While working on any system, you will face many common problems again and again. You should always create a knowledge base of these common problems, which includes identifying the problem, its symptoms, and the solution to be applied, along with a Root Cause Analysis (RCA) of the problem. Documenting and creating a knowledge repository of these problems and steps taken to troubleshoot them will save you a lot of work in the future. This will also help you to share the knowledge of troubleshooting with all your team members at one place. In addition, it will help you transfer knowledge to your newly hired team members and allow them to use a smarter and more methodological approach towards troubleshooting.

You might be able to fix the issue with no understanding of the root cause, but you cannot completely prevent it. You should always isolate and find the correct root cause in order to avoid problems in the future. If you know the root cause, you can easily assign the problematic issue to the correct team to resolve it accordingly. Sometimes you can come across very complex problems, where you may find the root cause, but sometimes that changes several times in the procedure. Highly available environments also have high stress and require your full concentration, excellent troubleshooting skills, and the correct domain knowledge. This becomes more crucial when it costs your organization money at every single second.

Obtaining the required knowledge of the problem space

For highly available environments, where every second of down time can cost you dollars, you would always have the right people in the right place in order to make sure your investment has been made at the right place. The value you will get by having the right people for the right job would save you not only in terms of Return on Investment (ROI) but also in terms of your reputation. If the required knowledge is missing, you should conduct training: first educate yourself and then transfer the knowledge to your team members. A technical team equipped with the knowledge of the problem space is highly desirable at all times.

Isolating the problem space

Whenever you face a critical problem, you should always try to divide the problem into smaller issues and try to divide it among your team members. If your team has only one member, you can still divide the problem into smaller ones. This approach does not only enable you to solve the problem quickly but also engages your team members to concentrate on different areas of the problem.
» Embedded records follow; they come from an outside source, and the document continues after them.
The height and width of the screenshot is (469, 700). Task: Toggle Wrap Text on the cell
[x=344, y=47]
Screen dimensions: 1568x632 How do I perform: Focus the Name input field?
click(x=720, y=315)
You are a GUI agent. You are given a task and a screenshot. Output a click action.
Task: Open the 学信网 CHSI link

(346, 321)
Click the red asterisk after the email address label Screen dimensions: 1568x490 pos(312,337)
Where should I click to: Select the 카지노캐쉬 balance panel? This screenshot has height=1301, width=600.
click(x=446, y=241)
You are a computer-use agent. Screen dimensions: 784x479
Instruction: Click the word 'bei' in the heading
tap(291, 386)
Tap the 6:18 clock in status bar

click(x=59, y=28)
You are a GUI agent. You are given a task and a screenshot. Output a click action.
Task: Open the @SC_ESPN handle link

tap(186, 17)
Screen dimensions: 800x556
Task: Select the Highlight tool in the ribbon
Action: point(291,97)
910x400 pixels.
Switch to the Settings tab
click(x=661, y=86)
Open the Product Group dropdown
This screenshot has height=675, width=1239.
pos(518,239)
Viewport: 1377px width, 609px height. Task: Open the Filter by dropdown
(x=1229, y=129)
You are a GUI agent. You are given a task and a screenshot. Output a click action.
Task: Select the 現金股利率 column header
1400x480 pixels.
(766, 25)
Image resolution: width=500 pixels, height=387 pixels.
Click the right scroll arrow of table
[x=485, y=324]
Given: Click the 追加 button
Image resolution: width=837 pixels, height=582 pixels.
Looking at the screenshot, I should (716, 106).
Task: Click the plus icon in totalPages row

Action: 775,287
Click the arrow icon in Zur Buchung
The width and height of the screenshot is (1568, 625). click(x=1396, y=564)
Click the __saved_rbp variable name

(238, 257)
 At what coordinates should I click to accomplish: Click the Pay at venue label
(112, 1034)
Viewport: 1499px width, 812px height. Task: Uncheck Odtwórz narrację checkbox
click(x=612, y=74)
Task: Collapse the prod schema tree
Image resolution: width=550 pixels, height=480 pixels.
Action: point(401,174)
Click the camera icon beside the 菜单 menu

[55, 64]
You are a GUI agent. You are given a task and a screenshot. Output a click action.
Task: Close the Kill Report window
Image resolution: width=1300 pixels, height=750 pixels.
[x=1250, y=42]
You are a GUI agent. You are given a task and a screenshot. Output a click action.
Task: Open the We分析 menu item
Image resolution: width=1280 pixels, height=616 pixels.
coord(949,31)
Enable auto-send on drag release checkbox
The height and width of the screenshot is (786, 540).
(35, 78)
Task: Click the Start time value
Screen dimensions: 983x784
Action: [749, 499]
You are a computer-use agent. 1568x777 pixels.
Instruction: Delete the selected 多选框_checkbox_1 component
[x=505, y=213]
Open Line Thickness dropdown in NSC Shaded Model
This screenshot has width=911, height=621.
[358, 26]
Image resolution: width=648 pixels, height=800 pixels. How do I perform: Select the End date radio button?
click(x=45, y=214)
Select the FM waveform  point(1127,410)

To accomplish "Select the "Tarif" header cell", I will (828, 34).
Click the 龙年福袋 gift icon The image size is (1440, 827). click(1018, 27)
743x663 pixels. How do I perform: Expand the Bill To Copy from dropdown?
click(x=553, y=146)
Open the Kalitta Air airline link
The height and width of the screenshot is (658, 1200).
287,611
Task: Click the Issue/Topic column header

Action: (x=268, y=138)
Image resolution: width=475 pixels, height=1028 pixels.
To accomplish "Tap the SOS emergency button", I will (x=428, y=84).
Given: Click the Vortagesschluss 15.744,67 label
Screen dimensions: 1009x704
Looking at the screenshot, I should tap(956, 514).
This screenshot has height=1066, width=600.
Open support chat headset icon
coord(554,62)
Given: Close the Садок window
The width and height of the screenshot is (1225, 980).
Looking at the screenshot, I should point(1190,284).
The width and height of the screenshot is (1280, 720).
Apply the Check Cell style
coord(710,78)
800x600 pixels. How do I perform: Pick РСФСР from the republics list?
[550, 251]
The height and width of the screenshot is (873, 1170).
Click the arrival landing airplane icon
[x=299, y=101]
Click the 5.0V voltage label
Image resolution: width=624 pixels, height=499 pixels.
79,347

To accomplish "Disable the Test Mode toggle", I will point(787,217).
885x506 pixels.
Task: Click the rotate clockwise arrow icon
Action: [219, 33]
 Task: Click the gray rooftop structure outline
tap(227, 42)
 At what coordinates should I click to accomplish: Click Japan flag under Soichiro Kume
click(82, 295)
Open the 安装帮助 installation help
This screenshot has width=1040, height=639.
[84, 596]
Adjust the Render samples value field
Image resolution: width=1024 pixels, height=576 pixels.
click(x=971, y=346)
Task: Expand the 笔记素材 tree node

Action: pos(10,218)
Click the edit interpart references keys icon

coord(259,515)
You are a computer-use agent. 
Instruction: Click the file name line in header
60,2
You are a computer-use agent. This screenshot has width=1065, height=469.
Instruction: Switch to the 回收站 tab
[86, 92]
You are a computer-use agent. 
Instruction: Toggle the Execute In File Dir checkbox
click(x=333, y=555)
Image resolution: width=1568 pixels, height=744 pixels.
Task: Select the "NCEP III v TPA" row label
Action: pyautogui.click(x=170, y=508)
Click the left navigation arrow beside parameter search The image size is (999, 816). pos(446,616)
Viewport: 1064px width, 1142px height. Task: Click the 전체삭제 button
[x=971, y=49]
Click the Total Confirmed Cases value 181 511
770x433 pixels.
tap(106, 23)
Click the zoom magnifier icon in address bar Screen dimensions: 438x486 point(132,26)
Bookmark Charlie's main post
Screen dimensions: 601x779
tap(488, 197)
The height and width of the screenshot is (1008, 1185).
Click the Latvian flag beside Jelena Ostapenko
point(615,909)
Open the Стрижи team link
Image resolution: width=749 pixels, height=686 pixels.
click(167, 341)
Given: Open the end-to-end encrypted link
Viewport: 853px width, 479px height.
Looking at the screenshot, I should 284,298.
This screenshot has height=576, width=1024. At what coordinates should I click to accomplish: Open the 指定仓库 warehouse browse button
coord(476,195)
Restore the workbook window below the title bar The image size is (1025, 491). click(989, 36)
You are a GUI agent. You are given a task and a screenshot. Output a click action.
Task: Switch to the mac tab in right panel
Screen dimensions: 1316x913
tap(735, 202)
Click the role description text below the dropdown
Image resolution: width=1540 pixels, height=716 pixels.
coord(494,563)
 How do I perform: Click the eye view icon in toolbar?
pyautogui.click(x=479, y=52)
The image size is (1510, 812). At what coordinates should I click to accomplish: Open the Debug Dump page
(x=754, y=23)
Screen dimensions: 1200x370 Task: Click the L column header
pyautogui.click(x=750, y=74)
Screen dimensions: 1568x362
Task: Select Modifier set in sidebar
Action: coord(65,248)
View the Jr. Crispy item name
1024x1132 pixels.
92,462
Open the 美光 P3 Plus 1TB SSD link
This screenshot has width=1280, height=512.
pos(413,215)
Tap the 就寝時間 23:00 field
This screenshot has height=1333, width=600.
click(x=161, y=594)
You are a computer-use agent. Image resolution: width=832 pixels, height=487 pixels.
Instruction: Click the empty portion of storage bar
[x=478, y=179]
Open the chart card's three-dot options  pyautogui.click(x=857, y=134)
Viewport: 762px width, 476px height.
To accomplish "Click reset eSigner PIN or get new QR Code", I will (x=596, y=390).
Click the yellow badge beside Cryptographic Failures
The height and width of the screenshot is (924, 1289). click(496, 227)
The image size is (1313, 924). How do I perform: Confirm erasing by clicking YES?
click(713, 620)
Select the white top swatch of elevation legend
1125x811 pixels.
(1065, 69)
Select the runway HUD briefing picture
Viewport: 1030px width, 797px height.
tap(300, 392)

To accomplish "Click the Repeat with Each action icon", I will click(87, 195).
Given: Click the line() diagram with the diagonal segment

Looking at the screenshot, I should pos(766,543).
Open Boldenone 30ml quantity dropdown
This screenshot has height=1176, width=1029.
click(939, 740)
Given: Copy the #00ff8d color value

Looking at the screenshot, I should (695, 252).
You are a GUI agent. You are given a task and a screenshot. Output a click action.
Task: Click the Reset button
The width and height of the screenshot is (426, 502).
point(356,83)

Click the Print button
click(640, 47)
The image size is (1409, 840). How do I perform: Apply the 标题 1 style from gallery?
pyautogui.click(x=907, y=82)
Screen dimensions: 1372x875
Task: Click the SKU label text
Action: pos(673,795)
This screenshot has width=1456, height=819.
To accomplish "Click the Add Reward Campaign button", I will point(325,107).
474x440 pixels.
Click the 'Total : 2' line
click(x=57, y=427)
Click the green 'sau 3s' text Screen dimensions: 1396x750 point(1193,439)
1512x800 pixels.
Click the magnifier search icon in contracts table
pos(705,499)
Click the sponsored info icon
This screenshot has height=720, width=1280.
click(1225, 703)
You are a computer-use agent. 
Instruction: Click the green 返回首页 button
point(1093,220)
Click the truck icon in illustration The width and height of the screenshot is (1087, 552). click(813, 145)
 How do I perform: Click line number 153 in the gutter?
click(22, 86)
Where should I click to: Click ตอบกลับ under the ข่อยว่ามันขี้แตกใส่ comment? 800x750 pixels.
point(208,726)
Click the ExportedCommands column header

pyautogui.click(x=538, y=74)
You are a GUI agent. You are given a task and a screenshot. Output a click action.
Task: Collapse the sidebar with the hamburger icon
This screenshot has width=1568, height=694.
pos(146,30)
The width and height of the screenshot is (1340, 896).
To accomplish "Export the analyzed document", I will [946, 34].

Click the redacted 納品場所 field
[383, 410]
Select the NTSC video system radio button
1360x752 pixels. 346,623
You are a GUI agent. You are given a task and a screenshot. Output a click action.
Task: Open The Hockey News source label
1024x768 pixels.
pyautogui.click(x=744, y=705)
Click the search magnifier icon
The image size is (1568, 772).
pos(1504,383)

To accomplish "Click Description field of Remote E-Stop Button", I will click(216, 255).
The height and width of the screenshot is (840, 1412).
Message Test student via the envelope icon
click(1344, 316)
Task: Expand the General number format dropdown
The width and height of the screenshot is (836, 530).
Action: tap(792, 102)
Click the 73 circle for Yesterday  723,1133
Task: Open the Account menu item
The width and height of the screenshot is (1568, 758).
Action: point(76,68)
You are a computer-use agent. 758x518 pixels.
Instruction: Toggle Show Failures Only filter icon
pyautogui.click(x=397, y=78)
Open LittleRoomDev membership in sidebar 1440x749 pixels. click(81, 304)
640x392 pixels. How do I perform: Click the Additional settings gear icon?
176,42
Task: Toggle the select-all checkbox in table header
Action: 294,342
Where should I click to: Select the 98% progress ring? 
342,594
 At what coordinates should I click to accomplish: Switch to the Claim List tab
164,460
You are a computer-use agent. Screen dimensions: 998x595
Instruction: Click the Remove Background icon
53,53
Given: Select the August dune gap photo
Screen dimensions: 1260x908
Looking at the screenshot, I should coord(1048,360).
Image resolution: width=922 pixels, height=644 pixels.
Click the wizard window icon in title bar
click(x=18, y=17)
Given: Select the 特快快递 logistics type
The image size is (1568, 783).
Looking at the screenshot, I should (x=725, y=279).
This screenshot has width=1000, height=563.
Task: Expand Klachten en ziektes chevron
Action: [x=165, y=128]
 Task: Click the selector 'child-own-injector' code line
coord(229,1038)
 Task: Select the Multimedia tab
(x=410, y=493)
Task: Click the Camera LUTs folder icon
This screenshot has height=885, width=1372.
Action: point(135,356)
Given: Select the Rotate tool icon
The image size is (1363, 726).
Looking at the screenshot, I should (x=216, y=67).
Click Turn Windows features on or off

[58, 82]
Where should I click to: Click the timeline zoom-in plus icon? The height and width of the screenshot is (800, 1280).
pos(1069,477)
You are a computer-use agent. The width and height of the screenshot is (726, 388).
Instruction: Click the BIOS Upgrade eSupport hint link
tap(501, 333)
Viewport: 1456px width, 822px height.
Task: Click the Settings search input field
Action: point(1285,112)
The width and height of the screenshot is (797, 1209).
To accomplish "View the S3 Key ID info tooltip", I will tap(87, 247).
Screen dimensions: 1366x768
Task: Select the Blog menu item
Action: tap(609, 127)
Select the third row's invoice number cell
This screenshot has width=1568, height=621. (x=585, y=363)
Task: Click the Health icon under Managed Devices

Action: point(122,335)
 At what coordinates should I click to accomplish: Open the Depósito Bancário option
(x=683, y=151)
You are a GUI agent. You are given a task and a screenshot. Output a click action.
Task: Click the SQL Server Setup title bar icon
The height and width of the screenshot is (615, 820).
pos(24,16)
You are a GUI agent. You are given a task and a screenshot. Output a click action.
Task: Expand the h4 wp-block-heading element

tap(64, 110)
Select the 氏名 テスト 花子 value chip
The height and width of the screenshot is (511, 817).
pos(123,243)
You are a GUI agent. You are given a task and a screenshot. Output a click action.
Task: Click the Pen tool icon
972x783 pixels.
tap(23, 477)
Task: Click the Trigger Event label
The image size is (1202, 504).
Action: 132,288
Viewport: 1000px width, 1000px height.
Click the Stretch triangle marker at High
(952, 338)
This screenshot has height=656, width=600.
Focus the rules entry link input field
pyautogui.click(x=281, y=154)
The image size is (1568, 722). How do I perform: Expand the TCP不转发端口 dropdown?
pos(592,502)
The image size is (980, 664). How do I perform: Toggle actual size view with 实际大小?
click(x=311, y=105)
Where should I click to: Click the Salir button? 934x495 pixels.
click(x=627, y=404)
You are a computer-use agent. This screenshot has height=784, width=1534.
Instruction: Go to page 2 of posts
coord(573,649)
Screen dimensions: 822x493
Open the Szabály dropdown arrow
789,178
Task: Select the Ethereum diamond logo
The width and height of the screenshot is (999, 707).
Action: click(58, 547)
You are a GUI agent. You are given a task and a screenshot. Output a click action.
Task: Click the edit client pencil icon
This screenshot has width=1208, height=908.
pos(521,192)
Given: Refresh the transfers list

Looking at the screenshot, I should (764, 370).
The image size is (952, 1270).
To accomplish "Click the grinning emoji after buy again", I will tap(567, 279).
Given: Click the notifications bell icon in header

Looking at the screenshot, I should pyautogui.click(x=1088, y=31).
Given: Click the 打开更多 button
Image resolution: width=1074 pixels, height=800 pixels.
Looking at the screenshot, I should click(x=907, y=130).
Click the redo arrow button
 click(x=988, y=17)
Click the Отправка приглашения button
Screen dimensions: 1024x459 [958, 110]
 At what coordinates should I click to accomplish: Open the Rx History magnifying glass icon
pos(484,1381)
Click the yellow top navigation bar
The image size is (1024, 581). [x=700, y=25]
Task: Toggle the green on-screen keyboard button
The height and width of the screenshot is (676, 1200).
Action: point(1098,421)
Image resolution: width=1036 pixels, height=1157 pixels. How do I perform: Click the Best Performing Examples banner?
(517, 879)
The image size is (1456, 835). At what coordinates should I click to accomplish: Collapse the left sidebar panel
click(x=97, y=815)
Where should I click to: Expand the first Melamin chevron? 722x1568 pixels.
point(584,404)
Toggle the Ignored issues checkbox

Obviously, you should avoid working on the same problem that your other team members are working on. Thus, you should always make sure you have divided the problem space appropriately.

Documenting and keeping track of changes

You should always encourage your team members to log all their problems, their solutions, and the steps that were taken to reach to the solutions. You could centralize such information using a Knowledgebase or a local Wiki within your organization. Once you have your Knowledgebase in place with records of problems and their troubleshooting solutions, you can start testing the solutions. This will assure you that the solutions in your knowledge base are robust and well tested. You can use some kind of document version control so that as the problem evolves, your documentation can keep track of all of these changes.

When you are working in a data center, where you need to work together with other members of a team, this documentation process enables the entire team to solve the problem more easily. If you document the solutions in your organization, you truly enable your junior team members to learn new things and solve problems without involving senior team members.

Troubleshooting with power tools

In VMware vSphere troubleshooting, we will discuss and troubleshoot problems with different vSphere hosts, virtual machines, and vCenter Server. In simple walkthroughs, we will identify the problems and fix those problems by applying our knowledge. You will see how to isolate vSphere-related technical issues and how to apply troubleshooting techniques to those issues. We will discuss different VMware power tools to mange a vSphere infrastructure in centralized way, which includes VMware vSphere Management Assistant (vMA), EXCLI, vSphere PowerCLI, ESXTOP, resxotop, performance monitoring charts, and many other tools. These tools will be introduced step by step in the upcoming chapters.